PROVIDED ENTRIES START

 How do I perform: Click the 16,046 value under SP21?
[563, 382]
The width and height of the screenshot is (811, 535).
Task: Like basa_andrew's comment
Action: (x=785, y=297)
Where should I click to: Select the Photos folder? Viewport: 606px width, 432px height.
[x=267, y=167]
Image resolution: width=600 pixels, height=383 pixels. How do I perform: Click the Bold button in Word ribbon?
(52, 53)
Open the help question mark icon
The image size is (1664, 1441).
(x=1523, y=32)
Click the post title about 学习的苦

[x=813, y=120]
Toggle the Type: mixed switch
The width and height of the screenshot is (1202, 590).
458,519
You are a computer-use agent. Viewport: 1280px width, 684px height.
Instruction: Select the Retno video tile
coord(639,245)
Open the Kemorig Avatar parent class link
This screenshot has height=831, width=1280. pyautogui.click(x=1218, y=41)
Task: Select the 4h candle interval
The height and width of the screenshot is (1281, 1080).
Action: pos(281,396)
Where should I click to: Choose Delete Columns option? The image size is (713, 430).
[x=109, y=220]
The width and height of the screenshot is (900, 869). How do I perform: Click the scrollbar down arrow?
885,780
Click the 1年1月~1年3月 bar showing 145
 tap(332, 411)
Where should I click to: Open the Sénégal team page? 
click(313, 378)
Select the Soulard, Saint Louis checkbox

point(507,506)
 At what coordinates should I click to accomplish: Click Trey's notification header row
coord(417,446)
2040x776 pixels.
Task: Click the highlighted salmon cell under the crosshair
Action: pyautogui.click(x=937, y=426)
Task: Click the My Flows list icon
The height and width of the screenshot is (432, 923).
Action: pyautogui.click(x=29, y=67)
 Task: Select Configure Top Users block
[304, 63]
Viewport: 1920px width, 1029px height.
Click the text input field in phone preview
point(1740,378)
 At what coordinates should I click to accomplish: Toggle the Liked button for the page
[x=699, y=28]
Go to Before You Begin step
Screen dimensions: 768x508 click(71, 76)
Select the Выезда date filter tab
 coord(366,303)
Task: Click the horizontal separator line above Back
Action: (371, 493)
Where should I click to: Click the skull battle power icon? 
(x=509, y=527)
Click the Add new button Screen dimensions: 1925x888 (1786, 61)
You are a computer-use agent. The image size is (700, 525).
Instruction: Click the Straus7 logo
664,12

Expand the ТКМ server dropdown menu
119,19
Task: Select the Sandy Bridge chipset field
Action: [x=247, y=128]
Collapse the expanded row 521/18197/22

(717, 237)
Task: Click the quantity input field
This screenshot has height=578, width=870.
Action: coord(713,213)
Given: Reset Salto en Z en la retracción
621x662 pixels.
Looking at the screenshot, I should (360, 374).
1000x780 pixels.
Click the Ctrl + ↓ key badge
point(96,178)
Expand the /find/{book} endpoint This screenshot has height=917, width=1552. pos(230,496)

PROVIDED ENTRIES END

* _DIRECTIONS_
For each entry above, write out an exact copy.

* _SOLVED PROBLEM_
 How do I perform: Click the 16,046 value under SP21?
[563, 382]
The width and height of the screenshot is (811, 535).
Task: Like basa_andrew's comment
Action: (x=785, y=297)
Where should I click to: Select the Photos folder? Viewport: 606px width, 432px height.
[x=267, y=167]
Image resolution: width=600 pixels, height=383 pixels. How do I perform: Click the Bold button in Word ribbon?
(52, 53)
Open the help question mark icon
The image size is (1664, 1441).
(x=1523, y=32)
Click the post title about 学习的苦

[x=813, y=120]
Toggle the Type: mixed switch
The width and height of the screenshot is (1202, 590).
458,519
You are a computer-use agent. Viewport: 1280px width, 684px height.
Instruction: Select the Retno video tile
coord(639,245)
Open the Kemorig Avatar parent class link
This screenshot has height=831, width=1280. pyautogui.click(x=1218, y=41)
Task: Select the 4h candle interval
The height and width of the screenshot is (1281, 1080).
Action: pos(281,396)
Where should I click to: Choose Delete Columns option? The image size is (713, 430).
[x=109, y=220]
The width and height of the screenshot is (900, 869). How do I perform: Click the scrollbar down arrow?
885,780
Click the 1年1月~1年3月 bar showing 145
 tap(332, 411)
Where should I click to: Open the Sénégal team page? 
click(313, 378)
Select the Soulard, Saint Louis checkbox

point(507,506)
 At what coordinates should I click to accomplish: Click Trey's notification header row
coord(417,446)
2040x776 pixels.
Task: Click the highlighted salmon cell under the crosshair
Action: pyautogui.click(x=937, y=426)
Task: Click the My Flows list icon
The height and width of the screenshot is (432, 923).
Action: pyautogui.click(x=29, y=67)
 Task: Select Configure Top Users block
[304, 63]
Viewport: 1920px width, 1029px height.
Click the text input field in phone preview
point(1740,378)
 At what coordinates should I click to accomplish: Toggle the Liked button for the page
[x=699, y=28]
Go to Before You Begin step
Screen dimensions: 768x508 click(71, 76)
Select the Выезда date filter tab
 coord(366,303)
Task: Click the horizontal separator line above Back
Action: (371, 493)
Where should I click to: Click the skull battle power icon? 
(x=509, y=527)
Click the Add new button Screen dimensions: 1925x888 (1786, 61)
You are a computer-use agent. The image size is (700, 525).
Instruction: Click the Straus7 logo
664,12

Expand the ТКМ server dropdown menu
119,19
Task: Select the Sandy Bridge chipset field
Action: [x=247, y=128]
Collapse the expanded row 521/18197/22

(717, 237)
Task: Click the quantity input field
This screenshot has height=578, width=870.
Action: coord(713,213)
Given: Reset Salto en Z en la retracción
621x662 pixels.
Looking at the screenshot, I should (360, 374).
1000x780 pixels.
Click the Ctrl + ↓ key badge
point(96,178)
Expand the /find/{book} endpoint This screenshot has height=917, width=1552. pos(230,496)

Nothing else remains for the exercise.